Chartered Semiconductor Manu-facturing Ltd, a money-losing maker of chips to other companies' specifications, said it expects the communications market to boost earnings once the chip market recovers.
"When the inventory is worked off, the incremental demand from the communications sector will be significant," Chief Financial Officer Chia Song-hwee said in an interview.
PHOTO: BLOOMBERG:
Singapore-based Chartered last week said it lost US$107.6 million in the second quarter, its biggest loss since going public in 1999, as customers such as Ericsson AB and Conexant Systems Inc ordered fewer chips. The company expects the loss to swell to as much as US$133 million in the next three months.
Chartered has tried to stand apart by targeting the communications market while rivals such as Taiwan Semiconductor Manufacturing Co (台積電) and United Microelectronics Corp (聯電) cater more to computer makers. Even though Ericsson and Conexant are expected to post losses in the next three months, Chartered is pushing ahead with plans to spend US$3.5 billion on a new chip plant.
"The growth rate of communications chips will be higher when demand picks up next year as these companies outsource more," said Pranab Kumar Sarmah, an analyst at Daiwa Institute of Research Singapore Pte.
"In the long term, all the three foundries will be focusing more on communications."
Chartered shares have fallen 12 percent this year, compared to the Bloomberg Asia Pacific Semiconductors Index, which dropped 23 percent.
Companies such as Conexant, the biggest maker of chips for computer modems, are farming out production instead of making chips themselves. Chartered is counting on more orders next year as the industry climbs out of a nine-month slump.

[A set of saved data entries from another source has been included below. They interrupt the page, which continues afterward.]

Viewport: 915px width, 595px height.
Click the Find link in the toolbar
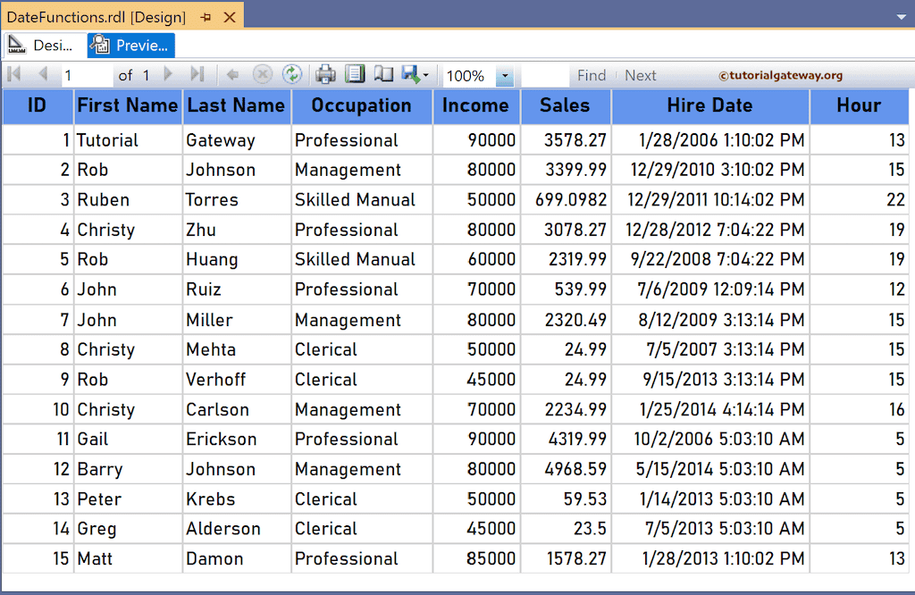pos(592,75)
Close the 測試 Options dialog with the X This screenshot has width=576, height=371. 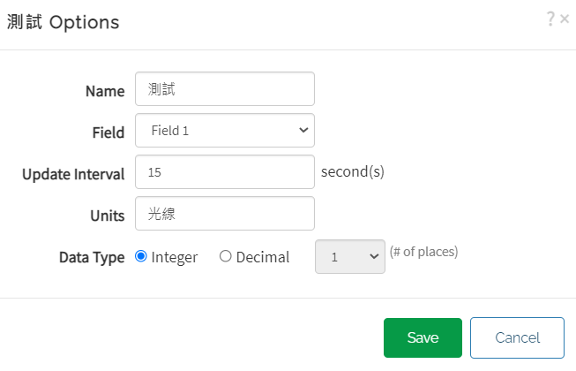click(565, 19)
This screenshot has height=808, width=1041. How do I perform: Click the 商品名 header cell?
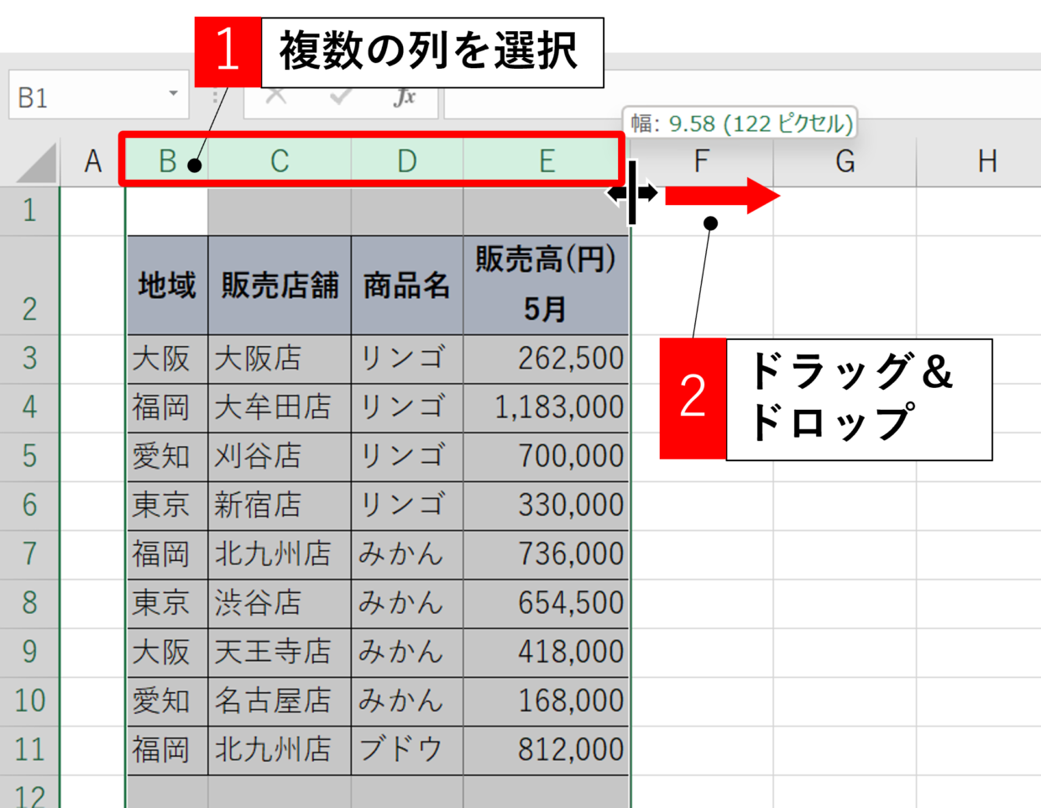[406, 286]
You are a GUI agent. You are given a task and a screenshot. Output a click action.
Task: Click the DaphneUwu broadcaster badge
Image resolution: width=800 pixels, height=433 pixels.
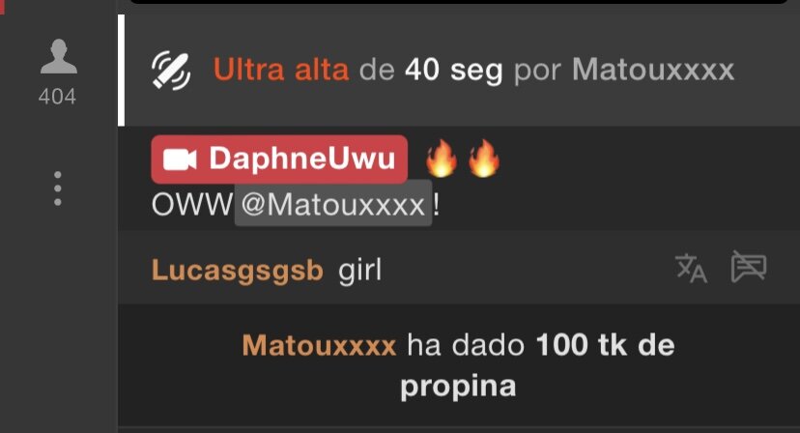[x=279, y=159]
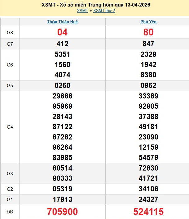Select G1 result 24327

pyautogui.click(x=148, y=199)
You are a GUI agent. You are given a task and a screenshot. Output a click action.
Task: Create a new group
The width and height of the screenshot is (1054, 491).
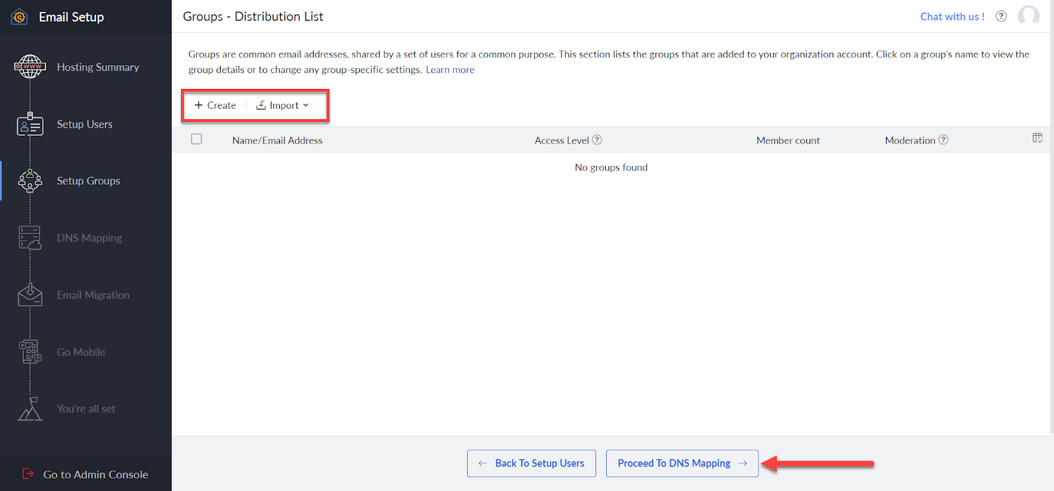pos(215,105)
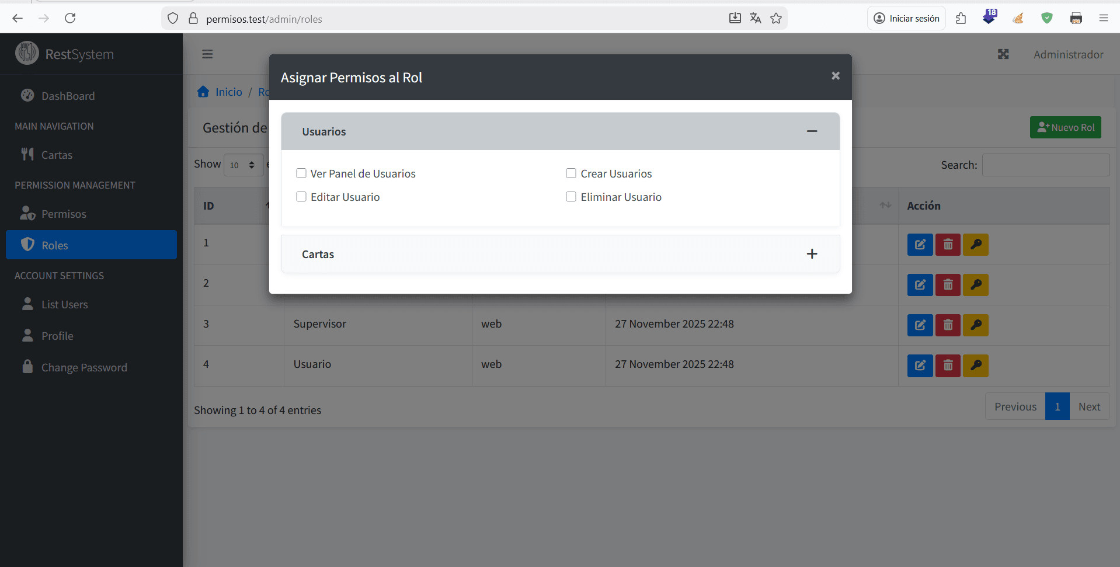The height and width of the screenshot is (567, 1120).
Task: Enable the Crear Usuarios permission
Action: (571, 173)
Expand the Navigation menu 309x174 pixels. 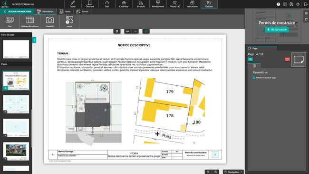233,172
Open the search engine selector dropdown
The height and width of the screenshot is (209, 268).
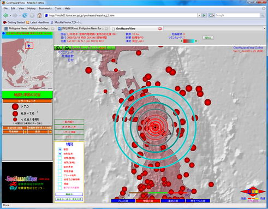point(212,15)
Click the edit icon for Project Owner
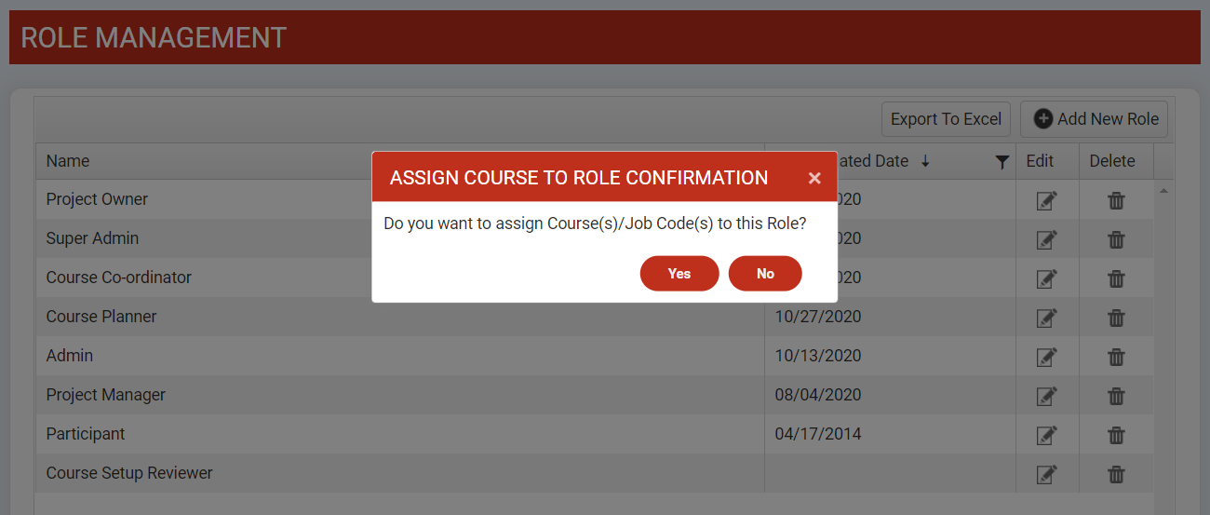Screen dimensions: 1210x515 pyautogui.click(x=1046, y=200)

Chipmakers are facing their worst year-on-year revenue decline ever, industry forecaster International Data Corp predicts. Chip sales are expected to decline 21 percent this year, down from a record of nearly US$200 billion in sales last year, IDC said in a recent report. Growth may not return to double figures until 2003 at the earliest, said IDC.
Unlike chips for personal computers, which tend to be more generic, communications chips require more research and development capital because the variety of products make them more complex, Sarmah added.
Communications customers accounted for half of Chartered's sales in the past two years, up from 29 percent in 1997.
The communications industry is suffering from weaker demand as the global economy slows. Last week, analysts at Morgan Stanley Dean Witter said mobile phone sales worldwide may fall this year for the first time in the more than two decades since the industry emerged as the economy is slowing and consumers are waiting for new models.